Morreu a jornalista Constança Cunha e Sá. Tinha 67 anos
Morreu Constança Cunha e Sá, jornalista e comentadora televisiva. A notícia foi avançada pela CNN e confirmada pelo PÚBLICO. Tinha 67 anos e morreu com cancro do pulmão. Estava internada nos cuidados paliativos na instituição Irmãs Hospitaleiras, em Lisboa.Na rede social X, o ministro dos Negócios Estrangeiros, Paulo Rangel, elogia a mulher “inteligente, culta, frontal, com tanta ironia quanto exigência”. “Nela encarnou o escrúpulo jornalístico. Amava a vida em e com todas as contradições. Humana, demasiado humana para o nosso tempo – o tempo da artificial inteligência.

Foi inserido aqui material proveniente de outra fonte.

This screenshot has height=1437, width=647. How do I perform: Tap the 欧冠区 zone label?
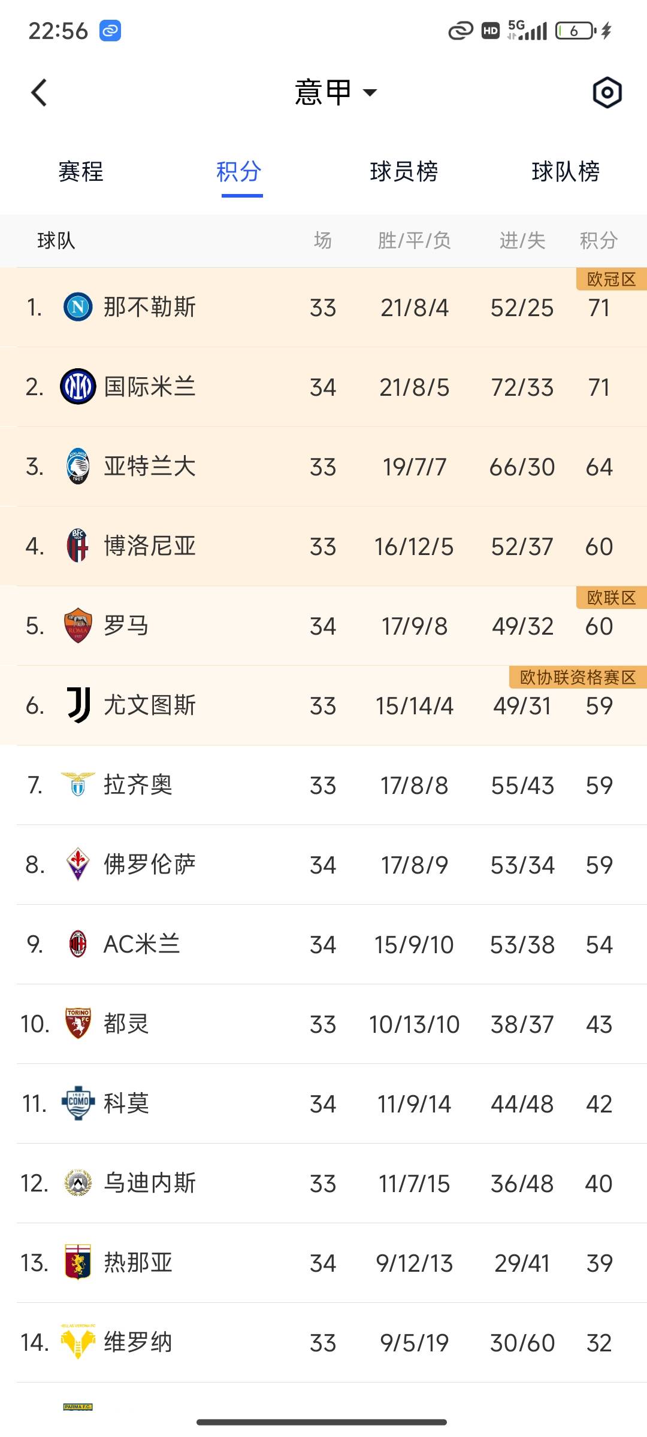(x=611, y=280)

Adeus, Constança”, lê-se na mensagem do governante.
Também Carlos Guimarães Pinto, deputado da Iniciativa Liberal, também fez questão de homenagear a jornalista, recordando que discordavam “tantas vezes” no “conteúdo e até da forma”. “Ao mesmo tempo, foi uma das pessoas com quem consegui manter discussões interessantes e construtivas em privado, longe da violência da discussão pública”, ressalva. “Uma pessoa intelectualmente estimulante, daquelas raras em qualquer área política”, elogia Guimarães Pinto. Na mesma publicação, o liberal partilha as mensagens trocadas com a jornalista, a propósito uma discussão sobre o 25 de Abril e o 25 de Novembro. Na mensagem, Constança Cunha e Sá escrevia que sabia admirar pessoas com as quais discordava. “Só se fosse estúpida ou sectária (o que é a mesma coisa) é que não sabia”, continuava a jornalista. “Uma lição de despolarização e respeito”, resumiu esta terça-feira Guimarães Pinto.

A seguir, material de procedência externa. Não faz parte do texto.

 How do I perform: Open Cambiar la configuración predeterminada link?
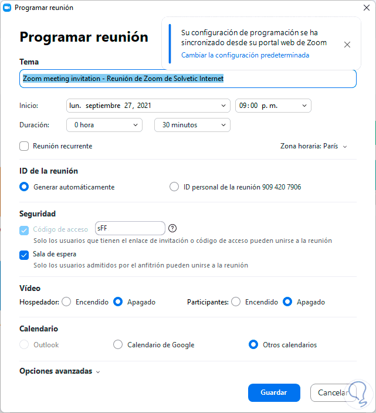point(245,55)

Rui Tavares, co-fundador e deputado do Livre, também se mostrou “triste” com a notícia da morte de Constança Cunha e Sá, “uma jornalista com grande experiência que sempre participou no debate público com vivacidade, de forma empenhada e estimulante”, escreveu no X.Constança Cunha e Sá era formada em Filosofia pela Universidade Católica de Lisboa. Entrou na redacção da revista Sábado e, pouco depois, passou a ser jornalista no Independente, no qual assinou uma coluna de opinião. Desempenhou funções de directora-adjunta e, mais tarde, de directora do jornal.Passou também pelo Diário Económico, como redactora principal, antes de abandonar a imprensa escrita para integrar a TVI, primeiro como editora de Política e, posteriormente, como repórter e comentadora.Ao longo dos anos manteve presença regular na imprensa, escrevendo no jornal i a coluna “Feira da Ladra”, depois de colaborações no Jornal de Negócios e Correio da Manhã. Foi também colaboradora do PÚBLICO.Na TVI24 moderou o programa A Prova dos 9. Saiu da estação em 2020, regressando no ano seguinte.